Remember Who You Are: Stories About Being Jewish

Remember Who You Are: Stories About Being Jewish
by Esther Hautzig New York: Crown Publishers, 1990 220pp., $16.95

“When I was very young, I was told by my grandmother that people who are remembered, and recalled by name, do not really die. It is then that their souls and names become eternal. That is what keeps some survivors of the war sane’,’ Esther Hautzig writes in her Holocaust memoir.

Vilna ghetto, 1940s: this family member, that one, the other one, dead before 25. Still more, shot out in the fields digging their own graves, or starved, or gassed. Hautzig wonders what to make of her young, radiant aunt who switches lines at a concentration camp, preferring death to the abandonment of her aged mother. Is that heroism or cowardice? And what of the little girl, crying in the death line, lifted high by a Nazi guard who begs the mother (who is somewhere in the work line) to identify herself. She does not. Is that cowardice? Or an instinct for survival that buries sentiment? As Hautzig’s mother used to say, “Pinch your cheeks, my child, and get on with it.”
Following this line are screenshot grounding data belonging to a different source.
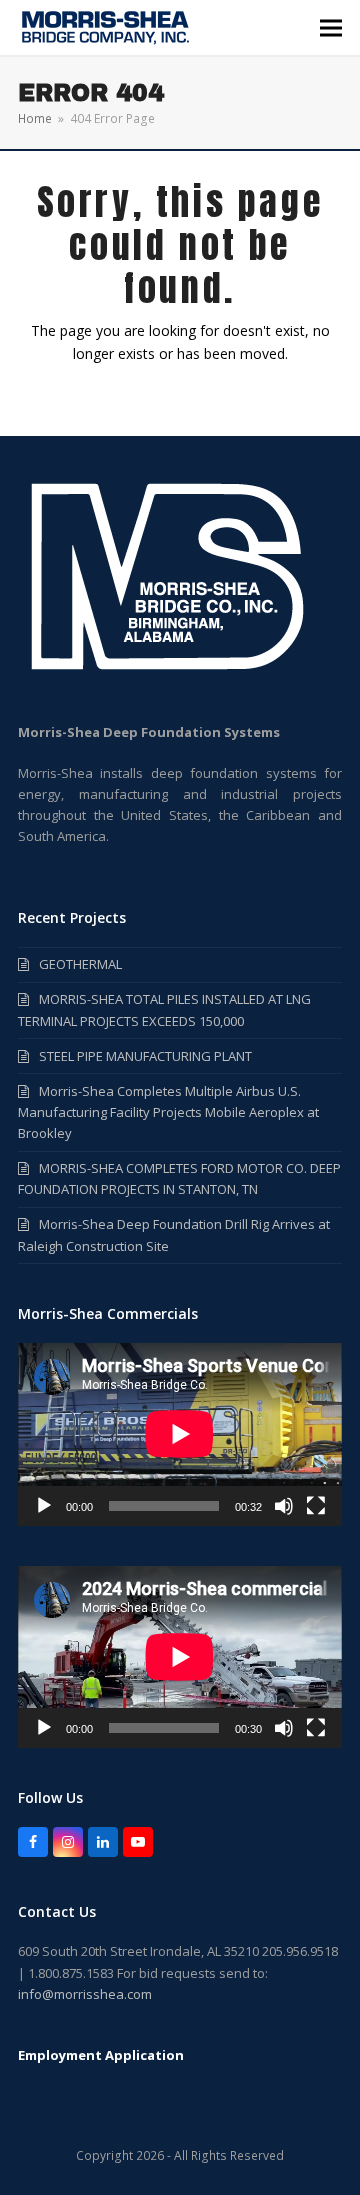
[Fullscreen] (316, 1506)
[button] (331, 27)
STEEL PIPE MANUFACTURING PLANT (145, 1056)
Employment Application (101, 2055)
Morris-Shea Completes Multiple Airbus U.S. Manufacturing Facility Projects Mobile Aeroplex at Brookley (168, 1112)
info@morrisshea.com (85, 1994)
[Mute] (284, 1506)
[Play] (44, 1506)
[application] (180, 1434)
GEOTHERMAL (80, 964)
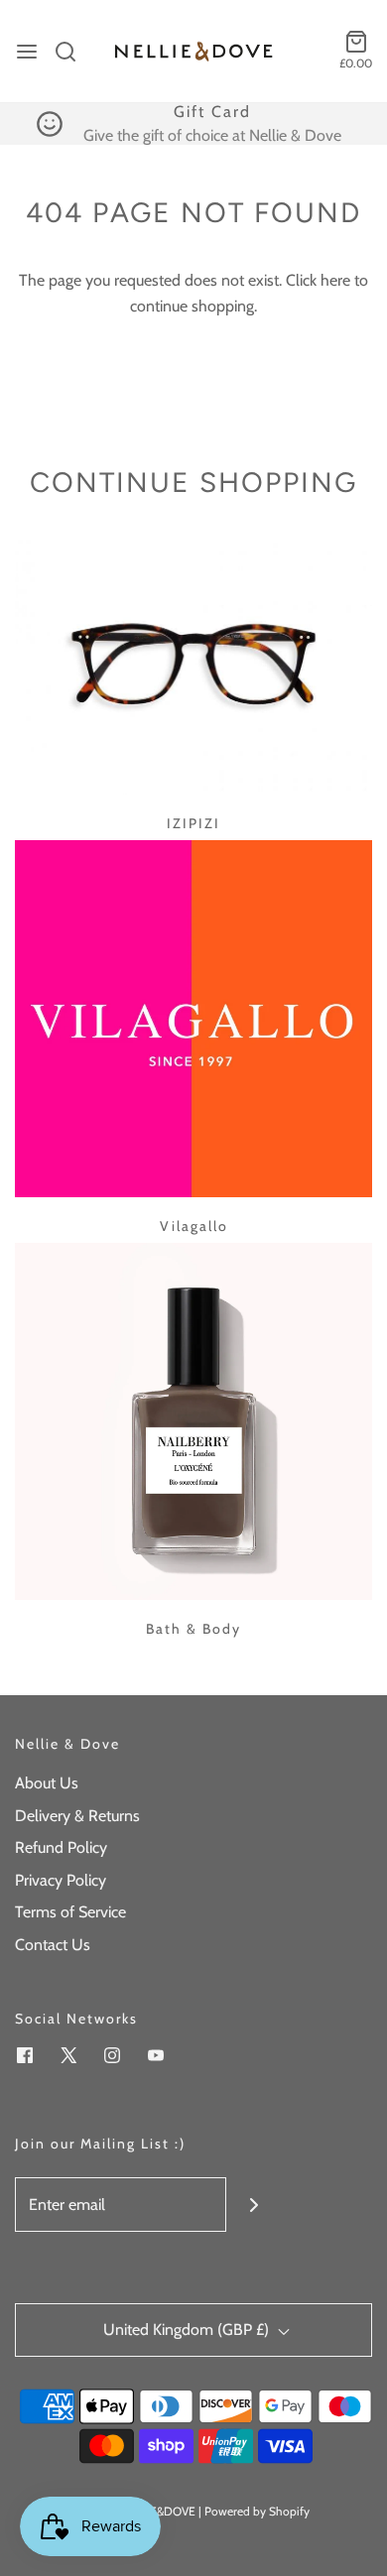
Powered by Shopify (257, 2511)
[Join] (253, 2204)
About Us (46, 1783)
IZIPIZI (193, 823)
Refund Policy (61, 1847)
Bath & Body (193, 1629)
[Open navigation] (27, 51)
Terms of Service (70, 1911)
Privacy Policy (60, 1880)
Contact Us (52, 1944)
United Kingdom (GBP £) (188, 2329)
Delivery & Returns (77, 1815)
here (335, 280)
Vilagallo (194, 1226)
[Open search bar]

Esther Hautzig was lucky; her immediate family was only deported to Siberia. She was eleven then, remembers Vilna vividly and the Jews who lived in her beloved city. Dead, most of them. The ones who weren’t dead then are dying now of old age. Chapter by chapter, relatives and friends are recalled and kept alive, even if she has to travel to Florida or Israel to find them or locate stories about their lives.

Despite the fact that Hautzig’s prose is uneven (and that sometimes she’s sentimental), these stories, at their best, are lovely meditations on accident. The first part of the book is stronger than the travelogue or those pieces which feel like out-takes from Hautzig’s earlier book about Siberia, The Endless Steppes.

Some of the book is predictable, like the descriptions of aging Floridians. But just when you think the story of the sprightly old woman who has been married three times is about to turn mushy, the old lady asks a surprising question: which husband does Esther think she loved the most?

Never mind the answer. It’s the question that counts, just as the issue of heroism or folly can be endlessly debated. According to Hautzig, there is no special virtue to surviving, or to being found — only luck. Both the dead and the living must be remembered, no matter whom you love the most.